• _DIRECTIONS_: Every record should be written out again in full, with no character altered.

Collected data:
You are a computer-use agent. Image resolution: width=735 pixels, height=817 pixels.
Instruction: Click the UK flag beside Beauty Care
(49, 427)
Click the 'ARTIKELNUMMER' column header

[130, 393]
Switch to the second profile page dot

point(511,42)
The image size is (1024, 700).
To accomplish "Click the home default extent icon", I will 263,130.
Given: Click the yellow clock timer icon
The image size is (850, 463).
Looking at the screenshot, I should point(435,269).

• _FINISHED EXERCISE_:
You are a computer-use agent. Image resolution: width=735 pixels, height=817 pixels.
Instruction: Click the UK flag beside Beauty Care
(49, 427)
Click the 'ARTIKELNUMMER' column header

[130, 393]
Switch to the second profile page dot

point(511,42)
The image size is (1024, 700).
To accomplish "Click the home default extent icon", I will 263,130.
Given: Click the yellow clock timer icon
The image size is (850, 463).
Looking at the screenshot, I should point(435,269).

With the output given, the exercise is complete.